Strani incontri

Alan era fermo davanti allo stagno artificiale del parco dove le ultime anatre venivano trasportate a riva da una corrente invisibile quando…
"Aiutooo!" Urlò all'improvviso una voce alle sue spalle facendolo voltare.
Su una panchina di pietra ad una ventina di passi da lui c'era un uomo disteso che agitava le braccia. Poco oltre, sul vialetto lastricato una figura si allontanava.
"Aiutoooo!" Urlò di nuovo l'uomo.
Con un gesto naturale Alan si lanciò di corsa verso l'uomo che camminava sul vialetto.
"Ehi…" Urlò ma l'uomo continuò la sua camminata, senza fretta, come se nulla fosse accaduto. Intanto l'uomo che chiedeva aiuto si era trascinato arrancando sul vialetto con una mano levata verso il vuoto come a voler afferrare un appiglio invisibile.
Alan lo superò raggiungendo e bloccando sul posto l'uomo che camminava.
"Dove scappi tu?"
"Io non scappo affatto." Rispose senza voltarsi.

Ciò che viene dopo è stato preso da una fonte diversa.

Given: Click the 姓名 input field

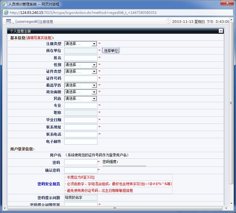Looking at the screenshot, I should click(x=81, y=58).
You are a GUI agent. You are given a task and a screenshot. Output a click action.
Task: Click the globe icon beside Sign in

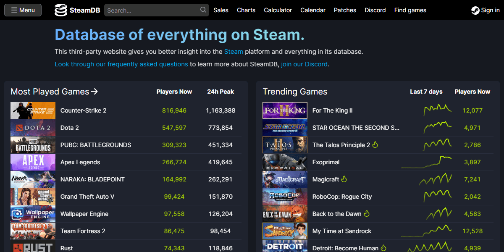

Alan si guardò dietro e vide che l'uomo che aveva chiamato aiuto si avvicinava tenendosi una mano premuta contro il petto e l'altra protesa verso l'aria.
"Ti consiglio di lasciarmi subito il braccio, sei ancora in tempo a pensare a te." Lo ammonì.
"Dici? Io penso di no."
"Bene." Fece l'uomo voltandosi.
Alan nel vederlo rimase sbigottito.
Sotto il lungo spolverino indossava un mantello che toccava terra, era blu notte ed era cosparso di tanti strani simboli magici dorati. Il viso di quell'uomo era vecchissimo, solcato da mille rughe.
Gli occhi poi, mettevano paura. Erano neri e profondi e ti davano l'impressione che quello sguardo sapesse tutto di te, fin dall'inizio.
Al collo del vecchio era appeso un sacchettino di pelle nera dove dentro c'era un qualcosa che si agitava gonfiandolo e sgonfiandolo di continuo.

"L'hai voluto tu, amico." Disse il vecchio facendo comparire da sotto il mantello una mano scheletrica dalle lunghe unghie. Tra le dita della mano scorrevano in una danza ipnotizzante due chiodi d'argento che scintillavano sotto la luce dei lampioni.
L'uomo che arrancava li raggiunse e appoggiandosi ad Alan disse "ridammela, la voglio indietro…"
"Non posso."
"Che cosa ti ha preso?" Gli chiese Alan.
"Mi ha rubato l'ombra."
Alan lo guardò perplesso.
"Ridammela, ti prego…" Fece il vecchio cercando di afferrare il sacchetto di pelle. Alan lasciò il braccio del mago e si staccò di un passo dai due in modo da distinguere le varie ombre e con stupore si accorse che l'anziano non aveva nessuna ombra.
"E' impossibile…" Mormorò mentre il mago alzava la mano dove i chiodi vorticavano attorno alle dita.
Alan lo guardò sentendo una doccia gelata per tutto il corpo, non fece in tempo a dire niente che due baluginii argentati brillarono per la notte andando a concludere la loro parabola sul pavimento lastricato.
Alan provò a parlare ma non ci riuscì, era paralizzato in quella posa.
Il mago si avvicinò ad Alan sorridendo e gli disse "ti avevo avvertito…" dopodiché andò alle sue spalle, si chinò a terra e staccò il chiodo argentato e con esso venne su un lembo nero sottile come la carta velina, si agitava, era vivo.
Alan sentì una lacerazione all'altezza dello stomaco, era angosciante. Le lacrime cominciarono a scorrergli sul viso impietrito.
Il mago ricomparse alla sua vista, aprì il sacchetto e ci fece scivolare dentro la sua ombra che si dimenava come un anguilla dopodiché si voltò e riprese a camminare.
Dal profondo dell'anima Alan urlò in preda alla disperazione. "Nooooooooooo…" E tentò di seguirlo. Riuscì a muovere un paio di passi verso l'uomo che, man mano che si allontanava, perdeva consistenza corporea.
"Aspetta!" Riuscì ad urlare raggruppando tutto il fiato possibile. Ma il mago ormai era diventato trasparente e dopo pochi attimi di lui rimaneva traccia soltanto nei ricordi di Alan.